> [Your instructions] Unless a line falls after the one with "You are a computer-use", retype it exactly from the records below; leave out all pictures.

Top of Extracted information

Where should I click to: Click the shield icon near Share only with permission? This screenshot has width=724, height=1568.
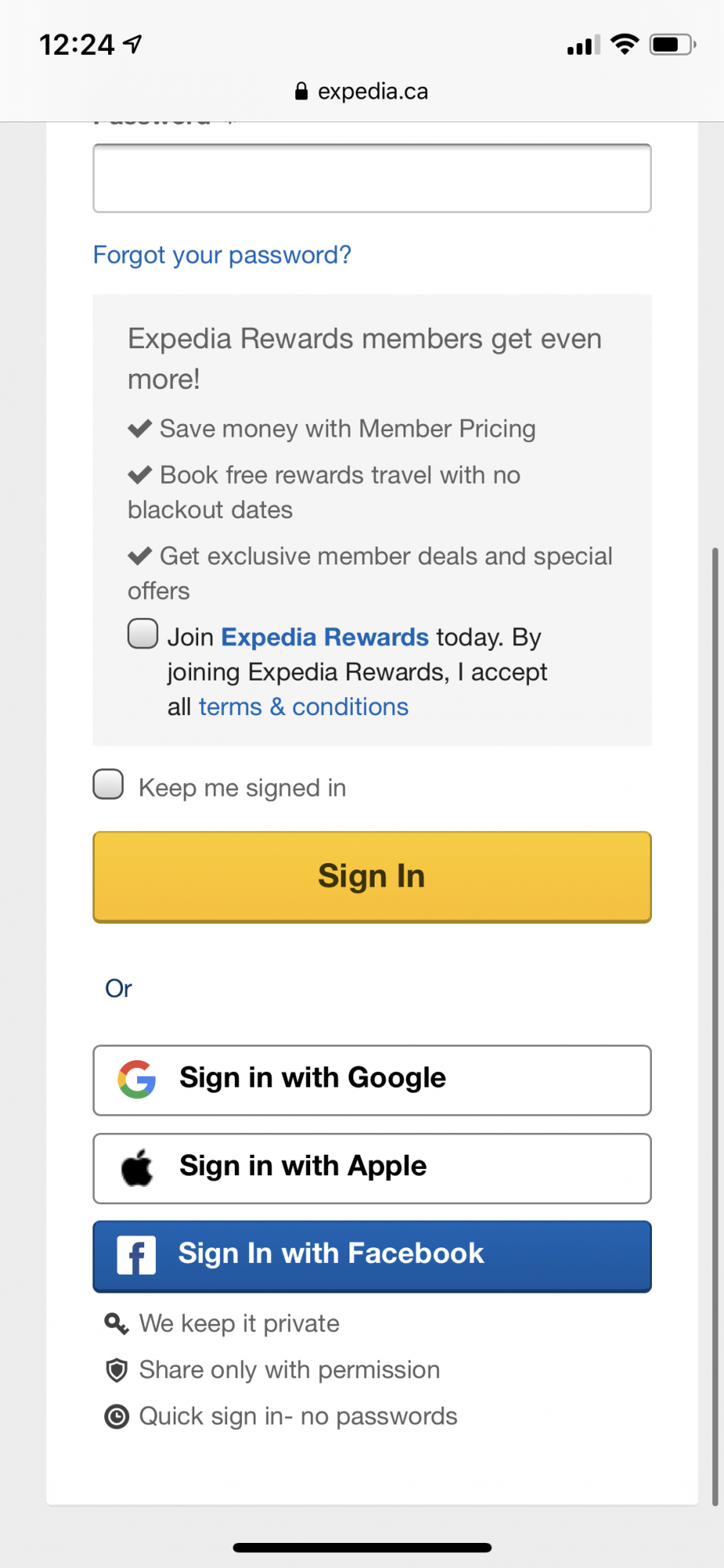pyautogui.click(x=117, y=1370)
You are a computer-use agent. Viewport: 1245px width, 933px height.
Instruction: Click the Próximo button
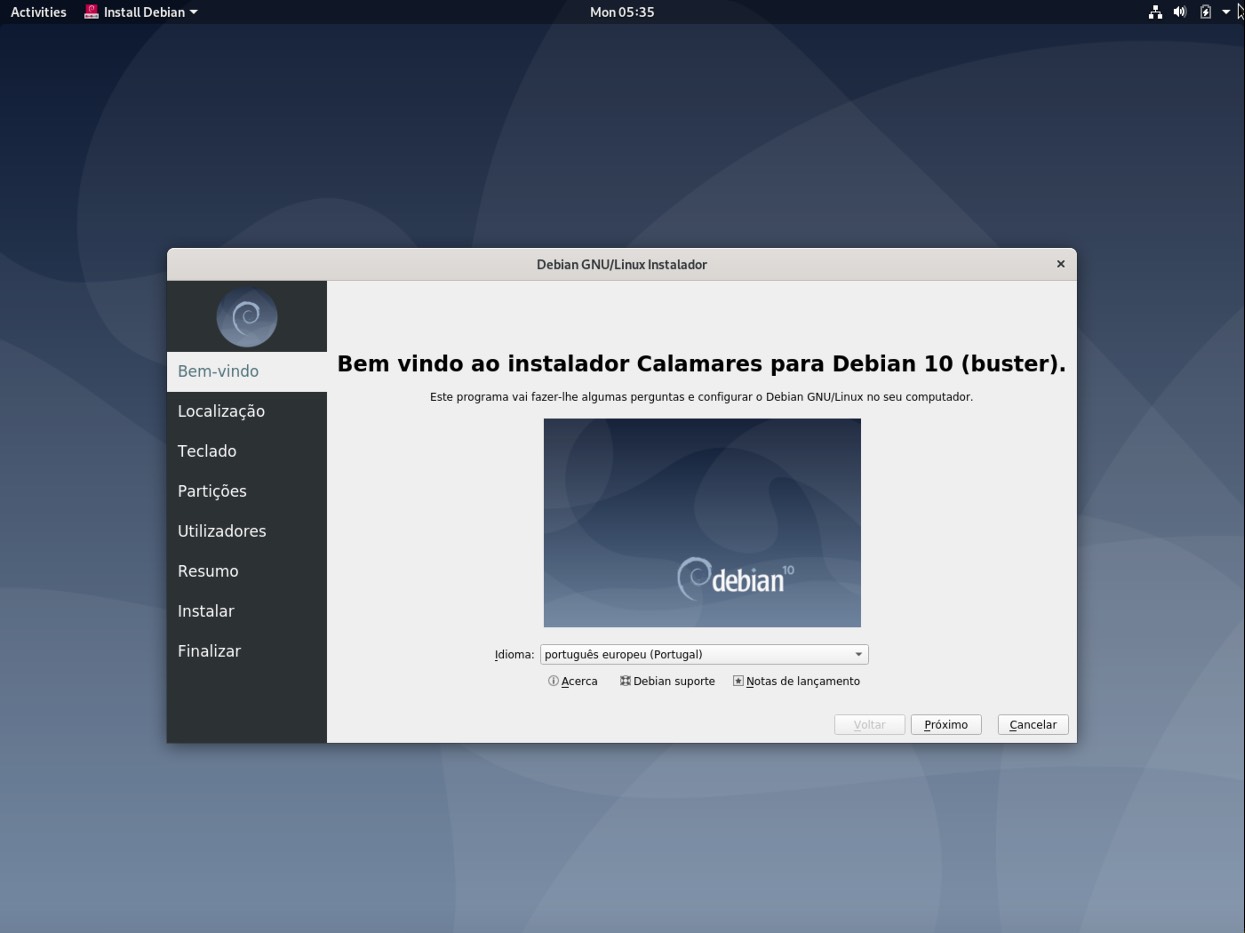(944, 724)
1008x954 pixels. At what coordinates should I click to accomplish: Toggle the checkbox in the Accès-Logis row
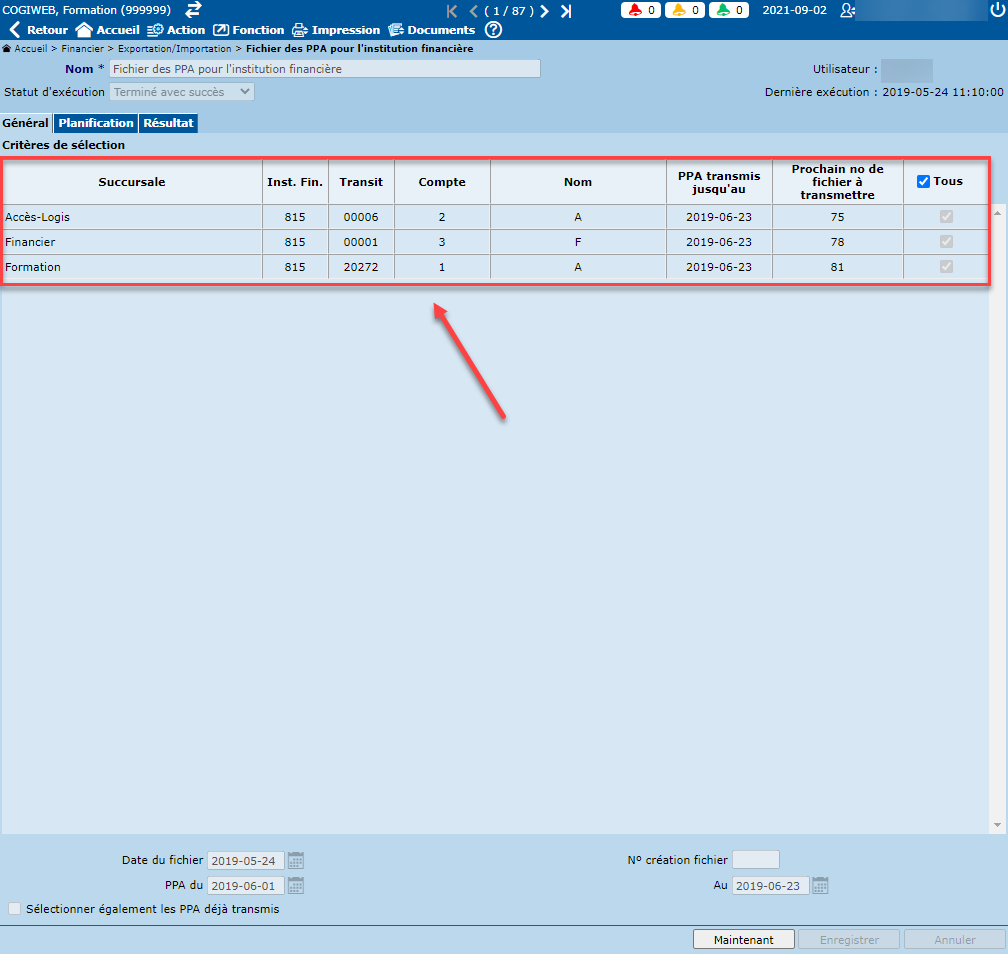(946, 217)
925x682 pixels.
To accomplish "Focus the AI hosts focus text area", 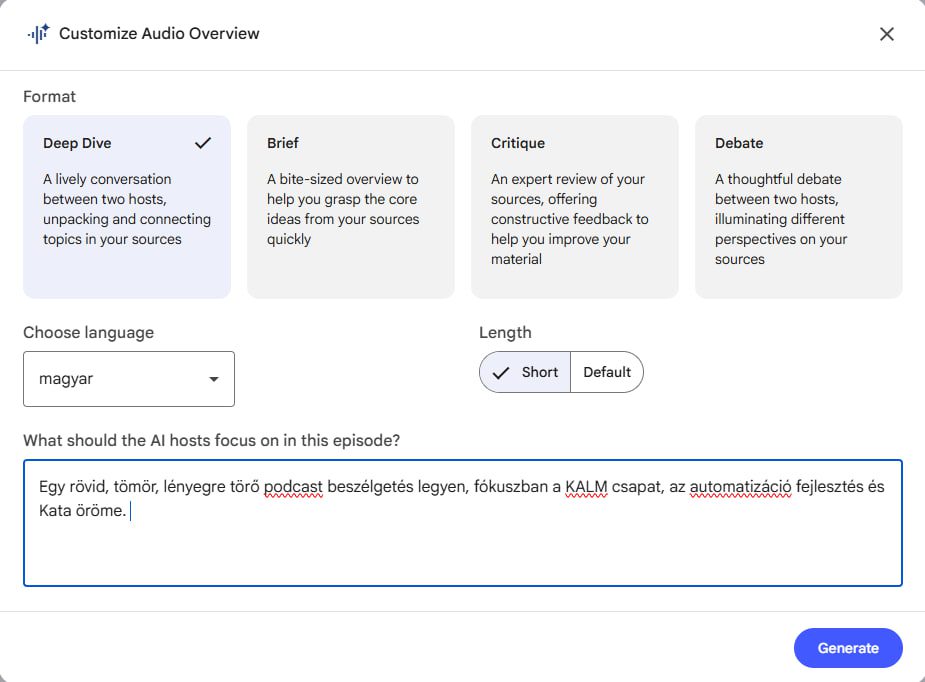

Bottom of Extracted information

> [Result of this exercise]
Where should I click to: Click the shield icon near Share only with permission? This screenshot has width=724, height=1568.
pyautogui.click(x=117, y=1370)
You are a computer-use agent. Viewport: 1245px width, 933px height.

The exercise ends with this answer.